The CDC has acknowledged an increase in suicides due to pain. The link is the National Pain report’s story on it, and confirmation of our first of several upcoming articles regarding people who chose suicide as their only means of ending the pain that was making their lives miserable and not worth living. Many people have their own opinions about suicide. However, no one can see pain. No one realizes that behind that smile is a lot of pain. No one realizes when these people are alone they do not hide it; they are in agonizing pain.

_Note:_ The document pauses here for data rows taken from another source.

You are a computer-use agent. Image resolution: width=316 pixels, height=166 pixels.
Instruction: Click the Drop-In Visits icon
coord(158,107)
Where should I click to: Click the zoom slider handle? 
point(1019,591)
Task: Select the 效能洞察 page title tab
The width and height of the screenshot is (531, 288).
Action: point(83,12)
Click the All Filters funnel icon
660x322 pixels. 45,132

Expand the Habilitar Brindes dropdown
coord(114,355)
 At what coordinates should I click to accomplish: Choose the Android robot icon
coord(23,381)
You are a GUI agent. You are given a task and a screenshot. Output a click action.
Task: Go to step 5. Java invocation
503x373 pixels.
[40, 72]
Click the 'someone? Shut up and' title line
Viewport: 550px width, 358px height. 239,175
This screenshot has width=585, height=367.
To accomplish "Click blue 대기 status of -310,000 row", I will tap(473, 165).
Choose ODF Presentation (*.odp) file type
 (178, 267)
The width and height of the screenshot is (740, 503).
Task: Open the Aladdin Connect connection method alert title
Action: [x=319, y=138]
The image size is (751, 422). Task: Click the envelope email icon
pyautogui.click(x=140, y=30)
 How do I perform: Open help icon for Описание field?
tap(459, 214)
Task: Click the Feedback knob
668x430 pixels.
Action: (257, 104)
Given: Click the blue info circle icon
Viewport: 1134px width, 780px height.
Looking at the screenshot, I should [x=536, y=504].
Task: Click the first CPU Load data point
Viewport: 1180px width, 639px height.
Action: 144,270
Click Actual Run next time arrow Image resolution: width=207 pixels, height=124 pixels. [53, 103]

For some, though, reality for them is that there is nothing that will help their pain and enable them to lead a somewhat active life except opioid treatment. Opioid treatment will allow them to become more active, which will prolong or decrease their chances of decline due to inactivity associated with extreme pain. With no light at the end of the tunnel, patients elect suicide as a way to end their pain. Also adding to the suicidal ideations is depression, anxiety, and a host of other ailments that add to an already incredibly bad situation, which will be discussed further in future blogs.
At the end of it all, it is the doctor’s responsibility to do what is right for the patient. Treatment plans must be individualized for each patient to ensure the highest level of functioning. And when the benefits outweigh the harm, opioids should be used to decrease the risks of avoidable decline and the conditions associated therewith.